How to Visit Santorini on a Budget (Sustainably!)

When you think of Santorini the first thing you imagine is probably its beautiful sunset caldera views, posh hotels, and romantic evenings in your personal hot tub! All of that though, comes at quite the cost, so after a bit of initial research you may then have given up, assuming that Santorini was way out of your budget.

But I’ve just returned from there and I didn’t have to break the bank to enjoy my time on the island. I made the most of Santorini, taking on one of the best hikes I’ve ever done, some great food, and a beachside family-run hotel which offered a really unique experience. So, look again, and keep in mind a few important things which, taken together, will help you to enjoy this popular Greek island just as the 1% does!

Be smart and a little flexible in terms of when to travel, where to stay, what to do, and how to get around.
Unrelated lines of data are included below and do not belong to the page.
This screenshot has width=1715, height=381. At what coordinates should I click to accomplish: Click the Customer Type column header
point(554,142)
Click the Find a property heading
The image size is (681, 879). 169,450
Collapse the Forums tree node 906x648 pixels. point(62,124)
I’m covering all of that here in this guide, so that you too can enjoy Santorini sustainably and on a budget.

THE PROBLEM WITH TOURISM ON SANTORINI

Usually I would eschew visiting places like Santorini, which suffer dreadfully from over-tourism already, but as tourist numbers continue to increase across the world, I no longer think this is the correct approach.

Santorini suffers predominantly due to the thousands of cruise ship passengers who disembark for a few short hours, spending very little money on hotels, restaurants and activities, in favour of clogging up the streets and getting their all-important sunset photo for Instagram. But that certainly shouldn’t ruin it for those of us that support the local economy for the duration of our time on the island by staying overnight (at least), eating in its restaurants, and engaging meaningfully with local people.
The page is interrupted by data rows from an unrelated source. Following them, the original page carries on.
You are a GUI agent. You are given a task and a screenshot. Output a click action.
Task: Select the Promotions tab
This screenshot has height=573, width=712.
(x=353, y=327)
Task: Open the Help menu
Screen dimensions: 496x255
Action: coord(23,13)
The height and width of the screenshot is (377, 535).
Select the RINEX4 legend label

Cruiseships and their trails of sludge docked just off Fira on Santorini's central west coast

I knew it was coming, but I was still surprised at the huge cruise ships docked in the caldera, as well as the tenders and cable cars that were relentlessly ferrying their passengers up to Fira (and down again just a few hours later). Likewise, the other of Santorini’s most sough-after towns, Oia, was difficult to walk through as its narrow streets struggled to cope with the throbbing mass of temporary visitors arriving for their early evening sunset photos.
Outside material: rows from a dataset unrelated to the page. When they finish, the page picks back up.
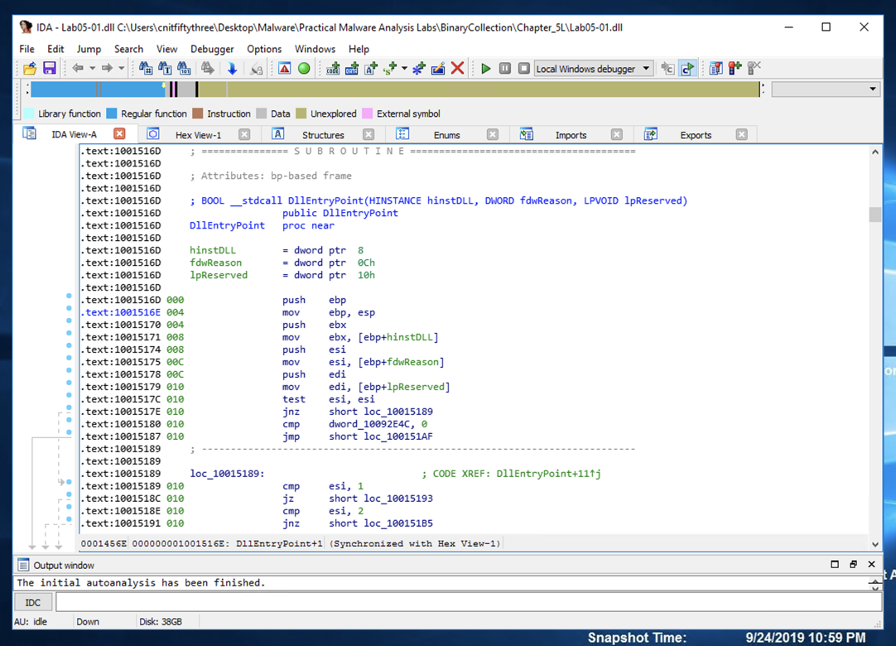Screen dimensions: 896x646
Task: Expand the empty combo box beside navigation band
Action: click(x=872, y=89)
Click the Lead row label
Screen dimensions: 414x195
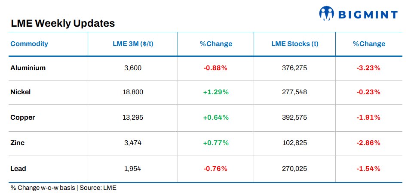coord(18,168)
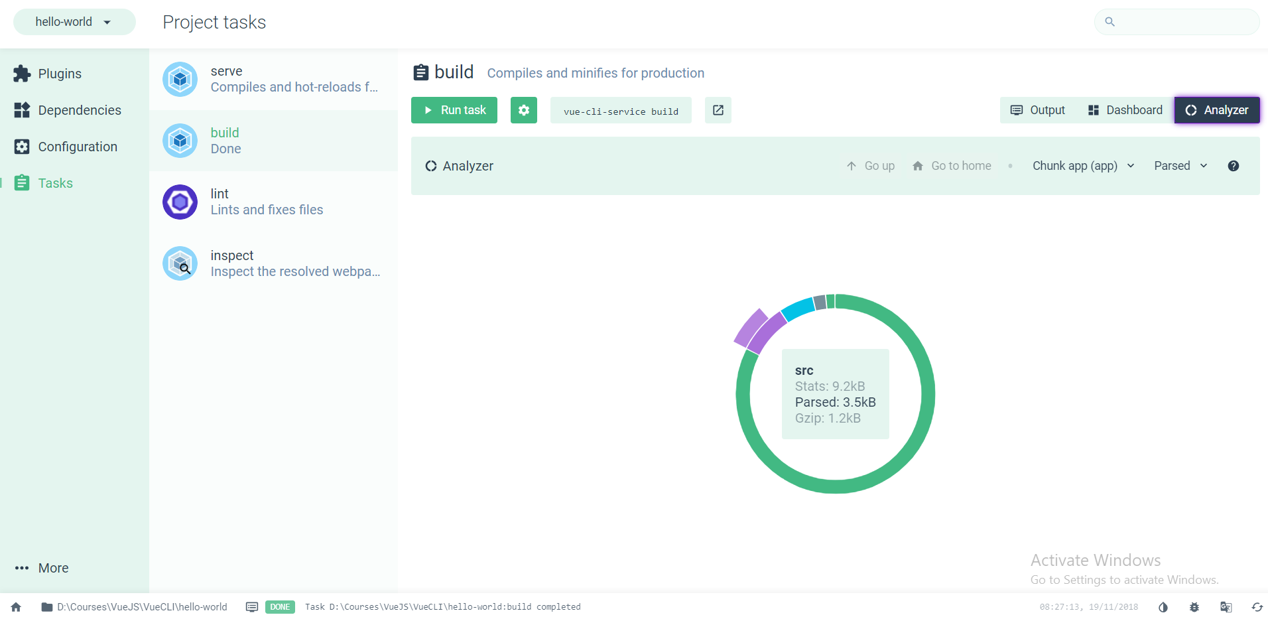Focus the search input field
The height and width of the screenshot is (619, 1268).
pyautogui.click(x=1184, y=22)
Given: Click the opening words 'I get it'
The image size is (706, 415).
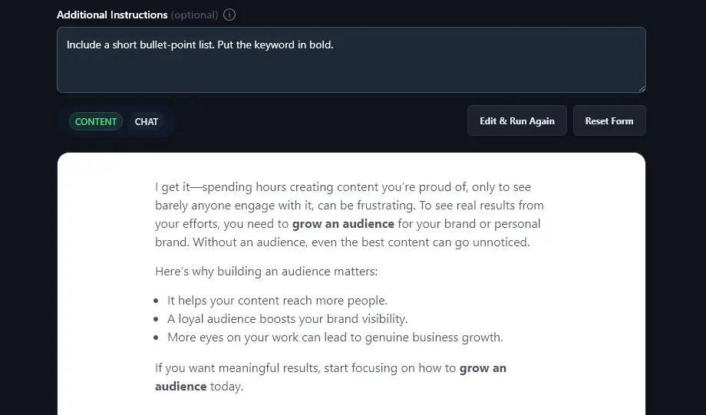Looking at the screenshot, I should pyautogui.click(x=171, y=187).
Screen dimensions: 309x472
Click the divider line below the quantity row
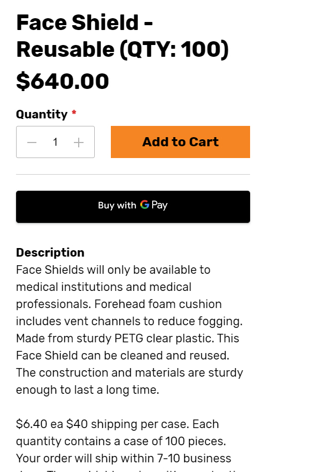133,174
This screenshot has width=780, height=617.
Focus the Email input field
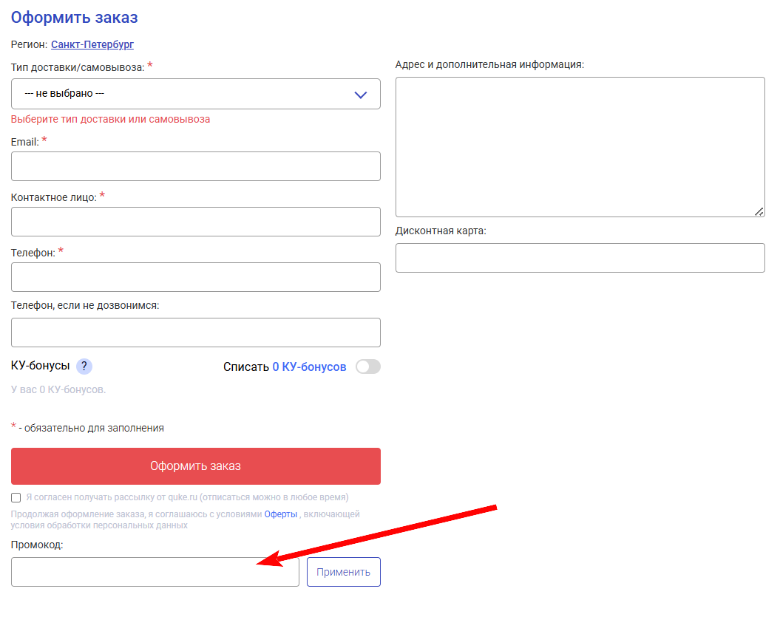(x=196, y=166)
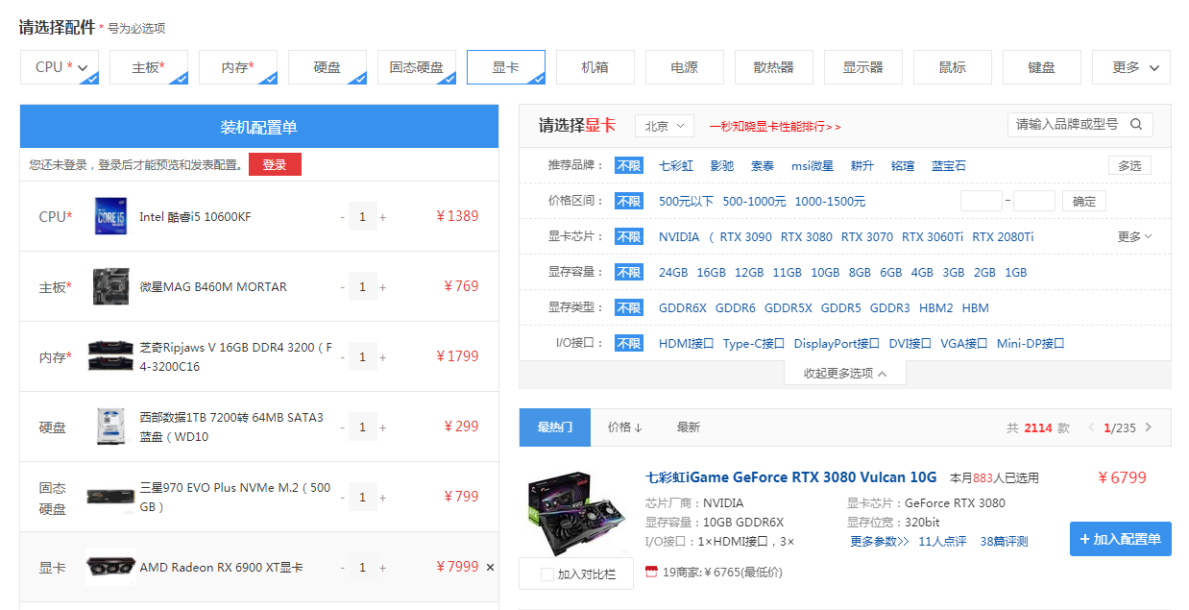Increase CPU quantity with plus sign

coord(382,217)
I felt the island was being exploited rather than appreciated, and I found it rather depressing. I therefore fully support this petition to ban cruise ships from Santorini, not just for the benefit of other tourists and the local people who have to endure this on a daily basis, but also for the local environment, which visibly suffers due to reduced air quality and sea pollution.

The powers that be at the Greek tourist board still have work to do, but I believe there is great potential to transform the status quo into a far more sustainable model. Anyway, back to visiting Santorini the right way…

HOW TO VISIT SANTORINI SUSTAINABLY AND AFFORDABLY!

WHEN TO VISIT?

This may very well be the most important factor in terms of making Santorini affordable on a lower budget. Much like any of the Greek islands, and most of Europe’s most visited places for that matter, Santorini is Sergio Ramos (rammed) throughout the peak summer months between May – September. This is when even more cruise ships tend to arrive. It’s also bloody hot then too, so if you’re anything like me, for your own personal comfort it makes more sense to visit Santorini between October – April.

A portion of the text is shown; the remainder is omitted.